:: ESERCIZIO SCRITTO A ::
Rispondi a queste domande sul profilo biografico:
(i) In quale galleria milanese si è tenuto il corso della fotografa Giuliana Traverso?
(ii) In che anno il progetto "Identi-kit" è stato esposto alla Biennale di Venezia?
(iii) Con quale lavoro è stato vinto nel 2018 il Premio della Fondazione Primoli di Roma?
:: ESERCIZIO SCRITTO B ::
Trascrivi il passo del profilo biografico compreso tra "Il suo approccio" e "scrittura in particolare.", estremi inclusi.
:: ESERCIZIO SCRITTO C ::
Prosegui il profilo biografico oltre l'ultima frase riportata.

Il suo approccio alla fotografia è autodidatta, con l’unica eccezione di un corso frequentato alla storica galleria milanese Il Diaframma di Lanfranco Colombo tenuto dalla fotografa genovese Giuliana Traverso (1994). Ma l’incontro con l’immagine ha origine molto prima, all’inizio degli anni Ottanta. È in quel periodo che le capita infatti di vedere la pellicola “Nel corso del tempo” di Wim Wenders le cui immagini in bianco e nero, così basiche, la colpiscono molto, soprattutto le ambientazioni in esterni. Tuttavia non ha mai pensato di essere o voler diventare fotografa, ha sempre pensato alla fotografia come mezzo per esprimere un sentimento intimo di relazione con i luoghi che ha avuto origine molto prima attraverso altri linguaggi: la scrittura in particolare.
Ha esposto in diverse mostre personali e collettive in Italia e all’estero.
Le tappe che hanno segnato il suo percorso formativo sono passate attraverso la memoria pubblica intrecciata a quella privata. Ha portato il suo interiore a vedere cosa è successo in diversi luoghi in cui la Storia è stata accolta o sepolta, quelli in cui altri artisti hanno rappresentato altre storie, per tornare infine ad una sorta di “luogo dell’origine”.
Spesso ha parlato del proprio lavoro come di una ricerca volta a ridefinire il rapporto esistente tra memoria/luogo/uomo che altro non è se non la ricerca della propria collocazione nel mondo.
Francesca Loprieno,
Il suo lavoro è una continua ricerca tra teoria e pratica sulla nozione di viaggio, concepito non solo come passaggio in uno spazio fisico ma anche come un atto mentale che coinvolge la memoria personale e collettiva.
Attualmente collabora con la Maison du Gest et de L’image di Parigi come artista e ricercatrice esperta di didattica e pedagogia nelle arti visive e insegna Storia dell’Arte presso il liceo Internazionale Leonardo da Vinci di Parigi.
Nel 2011 il suo progetto “Identi-kit” è stato esposto alla 54. Esposizione Internazionale d’Arte della “Biennale di Venezia”. Nel 2014 ha ricevuto una borsa di studio dal Ministero degli Affari Esteri italiano per svolgere ricerche teoriche sulla sua pratica artistica in relazione alla didattica e alla pedagogia delle immagini in collaborazione con il centro ENDA di Parigi. Partecipa a numerose mostre collettive e personali in gallerie e istituzioni sia in Italia che all’estero. Nel 2018 ha vinto il Premio della Fondazione Primoli di Roma per la promozione della cultura letteraria e artistica tra Italia e Francia, con il suo lavoro “471”. Dopo un Master in Fenomenologia dell’Arte Contemporanea presso l’Accademia di Belle Arti di Roma, ha studiato fotografia e video in Francia presso la National School of Decorative Arts (ENSAD) di Parigi e la Didattica delle immagini all’Università Sorbonne Nouvelle di Parigi. Con la fotografa Arianna Sanesi ha formato il duo “Esprit de l’Escalier”. “Sibilla” è la prima ricerca artistica che le due artiste hanno condotto insieme.

[Record del dataset]
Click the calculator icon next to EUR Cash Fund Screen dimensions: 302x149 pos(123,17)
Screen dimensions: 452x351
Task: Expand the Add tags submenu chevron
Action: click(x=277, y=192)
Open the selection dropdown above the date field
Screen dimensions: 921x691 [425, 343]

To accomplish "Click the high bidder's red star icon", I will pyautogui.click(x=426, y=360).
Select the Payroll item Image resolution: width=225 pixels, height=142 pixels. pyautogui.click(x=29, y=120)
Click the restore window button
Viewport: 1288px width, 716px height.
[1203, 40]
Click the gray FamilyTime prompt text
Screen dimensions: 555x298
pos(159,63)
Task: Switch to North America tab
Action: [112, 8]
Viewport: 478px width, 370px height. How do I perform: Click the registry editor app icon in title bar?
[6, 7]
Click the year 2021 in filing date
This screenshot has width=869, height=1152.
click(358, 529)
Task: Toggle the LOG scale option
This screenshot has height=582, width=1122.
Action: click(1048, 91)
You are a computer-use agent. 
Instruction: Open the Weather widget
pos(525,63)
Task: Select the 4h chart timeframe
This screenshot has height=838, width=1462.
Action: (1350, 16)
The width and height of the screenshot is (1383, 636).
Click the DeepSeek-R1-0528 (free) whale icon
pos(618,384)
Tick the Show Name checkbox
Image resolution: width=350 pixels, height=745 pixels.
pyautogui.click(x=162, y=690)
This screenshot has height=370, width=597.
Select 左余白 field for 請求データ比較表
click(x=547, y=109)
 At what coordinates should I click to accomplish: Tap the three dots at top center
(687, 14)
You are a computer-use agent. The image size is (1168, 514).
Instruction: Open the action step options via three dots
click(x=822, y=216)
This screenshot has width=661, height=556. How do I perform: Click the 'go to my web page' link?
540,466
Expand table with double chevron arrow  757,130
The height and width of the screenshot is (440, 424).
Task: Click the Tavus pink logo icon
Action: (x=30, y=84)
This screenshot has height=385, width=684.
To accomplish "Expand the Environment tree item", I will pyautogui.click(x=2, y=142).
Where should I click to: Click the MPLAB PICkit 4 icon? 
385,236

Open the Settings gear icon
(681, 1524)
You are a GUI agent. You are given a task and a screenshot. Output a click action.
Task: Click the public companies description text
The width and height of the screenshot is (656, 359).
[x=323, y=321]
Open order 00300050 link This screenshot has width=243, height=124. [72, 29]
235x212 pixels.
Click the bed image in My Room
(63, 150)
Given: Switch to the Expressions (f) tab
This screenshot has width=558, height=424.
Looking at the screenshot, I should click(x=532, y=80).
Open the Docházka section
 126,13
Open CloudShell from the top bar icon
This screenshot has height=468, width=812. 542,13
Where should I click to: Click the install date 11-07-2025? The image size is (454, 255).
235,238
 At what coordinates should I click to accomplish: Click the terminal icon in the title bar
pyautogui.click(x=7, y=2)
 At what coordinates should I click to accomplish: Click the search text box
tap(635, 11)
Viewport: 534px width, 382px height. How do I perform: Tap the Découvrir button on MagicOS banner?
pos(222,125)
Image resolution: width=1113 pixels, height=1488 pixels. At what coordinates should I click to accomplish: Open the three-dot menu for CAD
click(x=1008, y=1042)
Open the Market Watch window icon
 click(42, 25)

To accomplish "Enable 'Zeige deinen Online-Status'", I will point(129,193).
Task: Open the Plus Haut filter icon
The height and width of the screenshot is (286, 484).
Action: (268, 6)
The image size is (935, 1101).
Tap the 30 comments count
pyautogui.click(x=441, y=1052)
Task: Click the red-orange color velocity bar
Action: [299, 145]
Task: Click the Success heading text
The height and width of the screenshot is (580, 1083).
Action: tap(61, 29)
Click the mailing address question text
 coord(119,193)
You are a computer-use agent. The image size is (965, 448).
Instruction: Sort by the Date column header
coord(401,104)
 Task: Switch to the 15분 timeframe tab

:: RISULTATO A ::
(i) Il Diaframma di Lanfranco Colombo
(ii) Nel 2011
(iii) "471"

:: RISULTATO B ::
Il suo approccio alla fotografia è autodidatta, con l’unica eccezione di un corso frequentato alla storica galleria milanese Il Diaframma di Lanfranco Colombo tenuto dalla fotografa genovese Giuliana Traverso (1994). Ma l’incontro con l’immagine ha origine molto prima, all’inizio degli anni Ottanta. È in quel periodo che le capita infatti di vedere la pellicola “Nel corso del tempo” di Wim Wenders le cui immagini in bianco e nero, così basiche, la colpiscono molto, soprattutto le ambientazioni in esterni. Tuttavia non ha mai pensato di essere o voler diventare fotografa, ha sempre pensato alla fotografia come mezzo per esprimere un sentimento intimo di relazione con i luoghi che ha avuto origine molto prima attraverso altri linguaggi: la scrittura in particolare.

:: RISULTATO C ::
approfondimenti
Che il viaggio abbia inizio!
Questa sezione di Tutte quelle cose è dedicata all’interazione: potrete trovare contenuti aggiuntivi ma soprattutto qui verranno raccolte tutte le vostre riflessioni e tutto ciò che vorrete condividere con noi e con le due autrici Giovanna Gammarota e Francesca Loprieno.
Noi non sappiamo dove ci porterà questo viaggio…sarete voi a condurci!
Cit. Annalisa Siciliano
Ascoltare la fotografia: Red Lab Gallery, laboratorio di sperimentazione nato nel 2018 e pensato per promuovere la cultura delle immagini, ha ospitato nelle scorse settimane il progetto “Tutte quelle cose”, un dialogo di visione e ascolto in quattro puntate tra le fotografe Giovanna Gammarota (Milano) e Francesca Loprieno (Parigi), a cura di Lucia Pezzulla.
Sul sito, sulle pagine social e sul canale Youtube della galleria sono stati presentati alcuni video in cui le autrici si sono affidate l’una all’altra, nella reciproca lettura delle loro riflessioni sulla ricerca fotografica e delle immagini di alcuni dei loro lavori. Obiettivo del progetto è stato ritrovare una nuova forma di contatto e di dialogo, entrare in relazione con l’osservatore, invitandolo all’ascolto e alla visione e poi ad interagire a sua volta, postando una lettera o un semplice commento, una fotografia o un video.
Il percorso proposto dalle due autrici parte da lontano, da un loro scambio privato di pensieri e riflessioni sulla fotografia, trasformato poi in opportunità di confronto e di apertura al mondo esterno, rivolto a tutti.
Un “carteggio” che è “una preziosa tessitura di esperienze di vita”, sottolinea la curatrice Lucia Pezzulla, “di trame delicate e commoventi, che conduce per mano verso riflessioni sul significato e sulla potenza espressiva e concettuale che la fotografia può offrire, per farci comprendere maggiormente la nostra esistenza.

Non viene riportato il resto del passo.